:: Your goal ::
How many lines in the entries below include the string "agent"? Answer with the number only.

:: Input ::
────────────────────────────────────────
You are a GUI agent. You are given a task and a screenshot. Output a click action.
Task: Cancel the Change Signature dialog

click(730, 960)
────────────────────────────────────────
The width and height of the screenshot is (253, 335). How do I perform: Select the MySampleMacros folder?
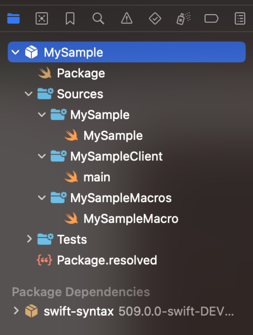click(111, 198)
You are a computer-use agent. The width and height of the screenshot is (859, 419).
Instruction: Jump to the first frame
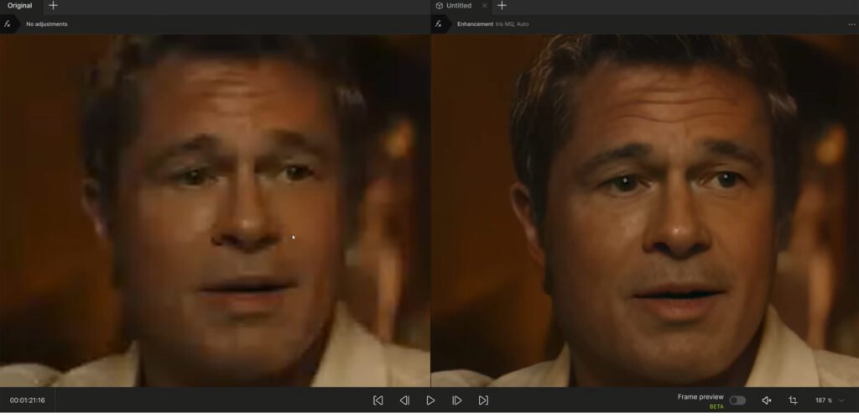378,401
────────────────────────────────────────
:: Task output ::
2